WASHINGTON – Leaders representing 59,000 women religious are questioning what they say is a lack of full disclosure about what is motivating the Vatican’s apostolic visitation that will study the contemporary practices of U.S. women’s religious orders.
In an Aug. 17 press statement, the Leadership Conference of Women Religious also said the leaders “object to the fact that their orders will not be permitted to see the investigative reports about them” when they are submitted in 2011 to the Vatican’s Congregation for Institutes of Consecrated Life and Societies of Apostolic Life and its prefect, Cardinal Franc Rode.
In addition, the women religious expressed concern about secrecy they say is surrounding the funding of the study, said Sister Annmarie Sanders, director of communications for LCWR.
No details on funding the study have been released by the office of the Apostolic Visitation of Institutes of Women Religious in the United States.
“Part of the conversation revolved around the fact that at a time when congregations of religious women are financially strapped they are concerned about being asked to pay for an investigation they did not ask for,” Sister Annmarie said.
The concerns emerged Aug. 14 as 800 members of the LCWR concluded a four-day meeting in New Orleans.
Sister Annmarie, a member of the Sisters, Servants of the Immaculate Heart of Mary, declined to be more specific about what the leaders discussed privately regarding the visitation.
“We’re waiting to see how it (the visitation) plays out,” Sister Annmarie told Catholic News Service Aug. 17. “We’re in the middle of it now. We don’t know what the next steps are going to be (like).
“They don’t want to judge ahead of time. But certainly there’s some apprehension right now,” she said.
The Vatican-ordered visitation is looking at the broad realm of religious life of 341 U.S. congregations of women religious.
A working document – known as an “instrumentum laboris” – outlining the areas the visitation will cover was sent to superiors general in early August. Members of the orders were being asked to reflect on the working document. It serves as a prelude to a separate questionnaire that will be sent to the superiors Sept. 1, marking the start of the study’s second phase.
The questionnaire will cover each order’s life and operation, identity, governance, vocation promotion, admission requirements and formation policies, spiritual life and common life, mission and ministry, and finances.
The questionnaires are due Nov. 1 at the apostolic visitation office in Hamden, Conn. Once the questionnaires are analyzed, individual congregations will be selected for a visit by a visitation team starting in January. Not all religious congregations will be visited.
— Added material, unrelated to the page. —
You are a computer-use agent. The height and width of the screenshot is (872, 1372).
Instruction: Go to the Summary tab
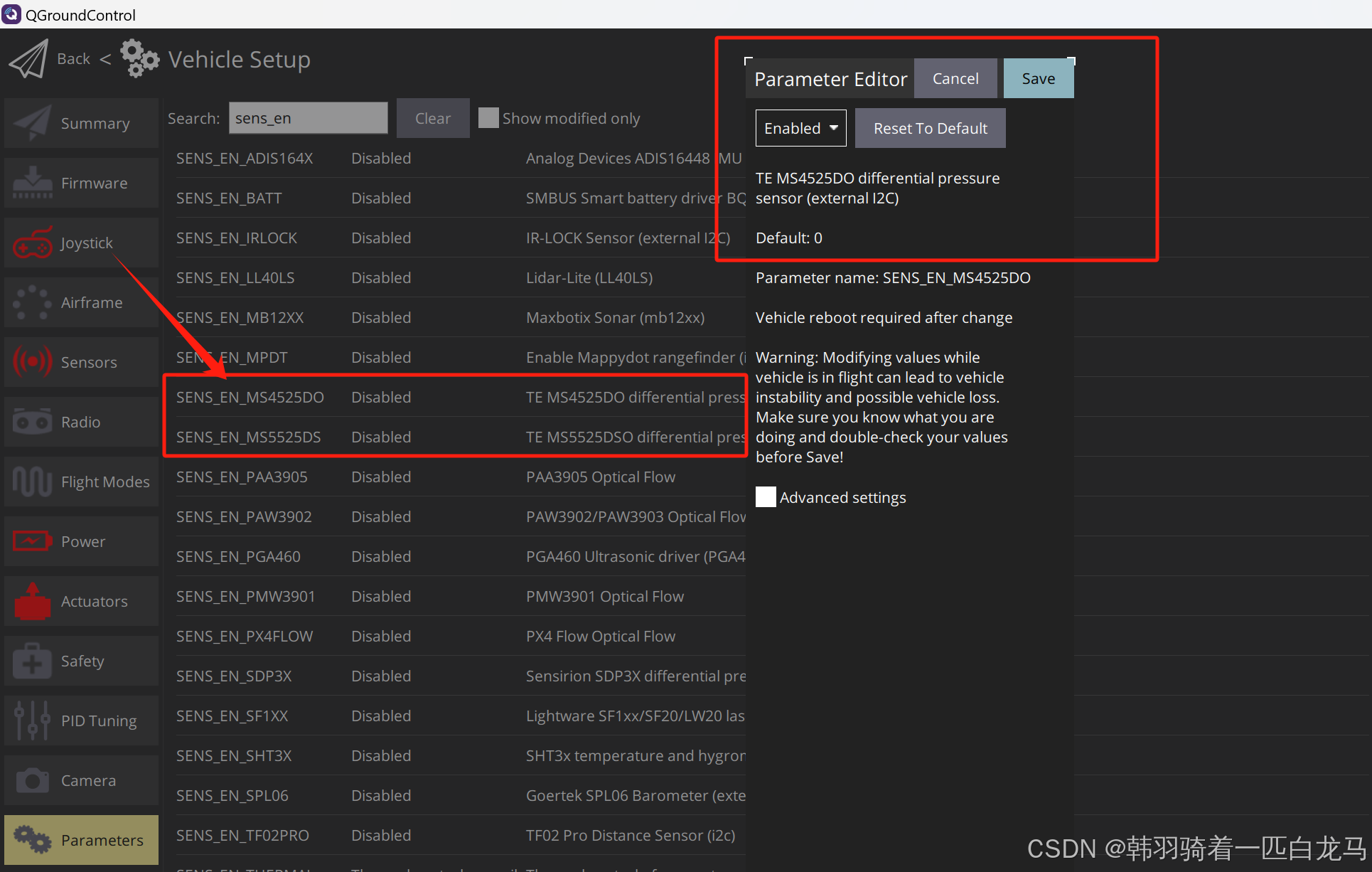(x=81, y=123)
After the working document was sent to the superiors, Mother Mary Clare Millea, superior general of the Apostles of the Sacred Heart of Jesus and the apostolic visitator charged by the Vatican with directing the study, declined to identify how the study was being funded.
She told CNS July 31 that, while the Congregation for Institutes of Consecrated Life and Societies of Apostolic Life is ultimately responsible for paying for the study, individual congregations being visited will be asked to cover the cost of lodging and transportation for the visitation team.
The outgoing LCWR president, Sister J. Lora Dambroski, a member of the Sisters of St. Francis of the Providence of God, urged the leaders gathered in New Orleans to move forward together as the study evolves.
Citing passages from the Gospel of Luke, Sister Lora urged the women to continue their efforts to build a new world despite its increasing chaos and disorder.
She called for the women to understand that what they may have held on to tightly in the past should be reassessed so that new patterns of life and new practices can emerge while they adhere to core beliefs.
“Simply put, we are no longer as we once were. We can’t be,” she said.
“We are in the midst of a unique time of Spirit-filled chaos and unique invitation to ongoing creativity in the living of Gospel commitment,” she said. “This is another defining moment in our conference and our collective histories and future.”
She asked the leaders to consider ways to “positively grasp this time as (an) opportunity to tell our present stories, of how we still are faithful vowed Gospel women.”
The leaders also approved what was described as a “call” that includes a series of steps to carry the organization through a five-year period ending in 2015. Among them is the development and implementation each year of a study to review and reflect on emerging questions, issues and trends affecting vowed religious life.
A committee, chaired by the LCWR executive director, and with members from the board, at-large representatives and the national office staff, will oversee the process.
LCWR represents 95 percent of U.S. women religious.
The full text of the LCWR press release can be found online at www.lcwr.org/lcwrannualassembly/09/LCWRassembly09.pdf. More information on the apostolic visitation can be found online at www.apostolicvisitation.org/en/index.html.